BRIEF: Can you return the records below exactly as they stand, but only from the first line through the one with "住宅 (409, 382)"?

(Stored records)

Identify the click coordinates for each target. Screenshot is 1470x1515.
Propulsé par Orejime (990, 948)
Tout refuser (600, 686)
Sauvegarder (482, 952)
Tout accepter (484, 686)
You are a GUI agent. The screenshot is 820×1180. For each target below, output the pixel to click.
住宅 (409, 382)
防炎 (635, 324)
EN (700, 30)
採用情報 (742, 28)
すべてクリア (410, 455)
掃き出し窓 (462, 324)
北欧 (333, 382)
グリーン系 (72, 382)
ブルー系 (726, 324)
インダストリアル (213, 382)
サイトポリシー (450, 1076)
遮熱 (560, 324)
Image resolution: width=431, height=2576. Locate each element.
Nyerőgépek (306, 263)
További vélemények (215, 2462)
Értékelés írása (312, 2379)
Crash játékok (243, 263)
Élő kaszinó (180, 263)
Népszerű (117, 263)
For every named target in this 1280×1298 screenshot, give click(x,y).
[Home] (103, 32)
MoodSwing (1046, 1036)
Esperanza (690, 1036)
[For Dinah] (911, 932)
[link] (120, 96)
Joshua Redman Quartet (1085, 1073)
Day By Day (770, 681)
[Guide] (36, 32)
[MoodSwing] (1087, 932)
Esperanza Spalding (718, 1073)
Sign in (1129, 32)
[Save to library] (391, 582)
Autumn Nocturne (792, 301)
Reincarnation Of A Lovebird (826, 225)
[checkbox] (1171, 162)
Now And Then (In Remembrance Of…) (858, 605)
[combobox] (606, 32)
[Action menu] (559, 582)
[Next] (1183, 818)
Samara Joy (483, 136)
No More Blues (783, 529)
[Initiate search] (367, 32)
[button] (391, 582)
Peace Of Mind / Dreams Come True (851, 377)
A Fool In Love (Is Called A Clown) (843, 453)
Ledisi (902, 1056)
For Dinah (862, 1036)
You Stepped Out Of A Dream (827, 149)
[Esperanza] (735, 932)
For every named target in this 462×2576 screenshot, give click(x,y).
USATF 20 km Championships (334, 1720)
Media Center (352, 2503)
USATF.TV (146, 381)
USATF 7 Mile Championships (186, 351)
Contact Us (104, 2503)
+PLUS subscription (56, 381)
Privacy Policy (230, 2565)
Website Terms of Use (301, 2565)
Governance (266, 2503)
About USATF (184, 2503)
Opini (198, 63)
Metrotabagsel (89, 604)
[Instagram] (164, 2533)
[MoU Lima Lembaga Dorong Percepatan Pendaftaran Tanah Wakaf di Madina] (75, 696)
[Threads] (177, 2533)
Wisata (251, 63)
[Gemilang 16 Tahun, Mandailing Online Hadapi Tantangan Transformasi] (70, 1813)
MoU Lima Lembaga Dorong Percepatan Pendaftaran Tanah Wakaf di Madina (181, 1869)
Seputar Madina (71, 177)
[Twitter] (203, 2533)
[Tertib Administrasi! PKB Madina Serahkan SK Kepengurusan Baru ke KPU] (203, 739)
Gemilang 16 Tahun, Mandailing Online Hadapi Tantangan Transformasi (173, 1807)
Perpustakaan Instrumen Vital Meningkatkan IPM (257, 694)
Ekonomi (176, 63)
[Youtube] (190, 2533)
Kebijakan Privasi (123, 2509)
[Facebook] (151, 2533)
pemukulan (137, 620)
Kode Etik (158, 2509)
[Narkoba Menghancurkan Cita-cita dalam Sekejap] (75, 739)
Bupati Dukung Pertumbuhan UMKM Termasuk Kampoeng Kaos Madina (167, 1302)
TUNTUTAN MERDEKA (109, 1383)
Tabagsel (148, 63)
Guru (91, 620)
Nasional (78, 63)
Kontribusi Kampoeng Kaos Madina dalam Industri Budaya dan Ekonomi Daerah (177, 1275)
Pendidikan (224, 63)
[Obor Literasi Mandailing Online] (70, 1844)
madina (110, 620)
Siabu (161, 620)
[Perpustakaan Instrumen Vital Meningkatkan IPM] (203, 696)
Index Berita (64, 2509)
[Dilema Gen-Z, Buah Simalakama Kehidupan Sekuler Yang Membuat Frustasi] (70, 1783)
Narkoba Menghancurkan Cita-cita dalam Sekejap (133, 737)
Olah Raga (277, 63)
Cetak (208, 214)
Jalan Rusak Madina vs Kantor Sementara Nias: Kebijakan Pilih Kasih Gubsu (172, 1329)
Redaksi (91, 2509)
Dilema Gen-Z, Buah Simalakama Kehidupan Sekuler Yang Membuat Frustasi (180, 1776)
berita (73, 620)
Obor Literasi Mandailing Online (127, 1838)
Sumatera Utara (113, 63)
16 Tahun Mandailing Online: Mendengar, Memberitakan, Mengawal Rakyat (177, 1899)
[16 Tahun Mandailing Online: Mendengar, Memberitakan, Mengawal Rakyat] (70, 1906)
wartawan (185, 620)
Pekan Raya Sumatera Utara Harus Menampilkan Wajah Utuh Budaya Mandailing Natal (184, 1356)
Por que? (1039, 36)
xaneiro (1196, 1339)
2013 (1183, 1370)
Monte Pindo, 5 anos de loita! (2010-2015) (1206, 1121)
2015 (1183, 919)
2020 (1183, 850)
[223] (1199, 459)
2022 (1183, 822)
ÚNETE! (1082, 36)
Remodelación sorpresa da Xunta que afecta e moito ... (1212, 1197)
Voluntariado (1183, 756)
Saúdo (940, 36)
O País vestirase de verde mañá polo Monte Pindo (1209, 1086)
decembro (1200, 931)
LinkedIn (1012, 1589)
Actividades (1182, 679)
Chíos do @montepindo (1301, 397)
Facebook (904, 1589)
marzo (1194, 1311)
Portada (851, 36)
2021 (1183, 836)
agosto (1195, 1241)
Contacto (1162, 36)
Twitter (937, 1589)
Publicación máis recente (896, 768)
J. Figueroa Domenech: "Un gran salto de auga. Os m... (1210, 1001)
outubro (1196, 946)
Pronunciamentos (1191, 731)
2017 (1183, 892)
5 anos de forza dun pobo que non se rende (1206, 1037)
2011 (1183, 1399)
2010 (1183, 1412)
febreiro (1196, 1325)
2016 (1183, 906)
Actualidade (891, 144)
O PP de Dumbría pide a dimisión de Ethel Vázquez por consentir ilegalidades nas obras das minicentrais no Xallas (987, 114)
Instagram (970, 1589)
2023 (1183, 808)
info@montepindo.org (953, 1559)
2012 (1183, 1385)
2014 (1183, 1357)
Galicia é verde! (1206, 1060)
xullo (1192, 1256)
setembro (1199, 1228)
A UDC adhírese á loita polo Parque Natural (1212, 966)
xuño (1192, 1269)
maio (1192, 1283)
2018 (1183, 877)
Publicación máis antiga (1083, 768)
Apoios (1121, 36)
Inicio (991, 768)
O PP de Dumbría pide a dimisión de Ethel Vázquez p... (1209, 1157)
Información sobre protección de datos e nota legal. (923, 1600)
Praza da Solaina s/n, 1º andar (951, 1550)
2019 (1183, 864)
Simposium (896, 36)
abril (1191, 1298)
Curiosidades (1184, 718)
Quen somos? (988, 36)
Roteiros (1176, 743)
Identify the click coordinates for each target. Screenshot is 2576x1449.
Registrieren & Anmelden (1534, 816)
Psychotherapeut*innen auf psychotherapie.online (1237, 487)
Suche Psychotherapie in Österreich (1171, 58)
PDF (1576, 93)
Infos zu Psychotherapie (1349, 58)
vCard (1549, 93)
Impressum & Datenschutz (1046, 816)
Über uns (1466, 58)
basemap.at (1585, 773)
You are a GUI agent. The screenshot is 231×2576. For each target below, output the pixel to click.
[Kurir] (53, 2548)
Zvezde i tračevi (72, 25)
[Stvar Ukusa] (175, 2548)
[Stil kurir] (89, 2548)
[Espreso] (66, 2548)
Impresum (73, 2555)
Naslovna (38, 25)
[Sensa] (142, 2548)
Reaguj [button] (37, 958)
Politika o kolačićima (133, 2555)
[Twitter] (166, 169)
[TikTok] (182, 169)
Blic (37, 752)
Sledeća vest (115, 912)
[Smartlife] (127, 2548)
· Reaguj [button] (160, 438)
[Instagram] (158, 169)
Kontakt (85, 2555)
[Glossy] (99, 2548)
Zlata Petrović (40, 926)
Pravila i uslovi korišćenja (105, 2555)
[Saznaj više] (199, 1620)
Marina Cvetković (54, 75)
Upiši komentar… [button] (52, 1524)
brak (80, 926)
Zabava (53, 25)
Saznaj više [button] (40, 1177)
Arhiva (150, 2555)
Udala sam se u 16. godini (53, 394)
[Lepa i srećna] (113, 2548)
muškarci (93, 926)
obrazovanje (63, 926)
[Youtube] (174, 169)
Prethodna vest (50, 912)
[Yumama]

TASK SOLUTION:
Identify the click coordinates for each target. Screenshot is 1470x1515.
Propulsé par Orejime (990, 948)
Tout refuser (600, 686)
Sauvegarder (482, 952)
Tout accepter (484, 686)
You are a GUI agent. The screenshot is 820×1180. For each target below, output the pixel to click.
住宅 (409, 382)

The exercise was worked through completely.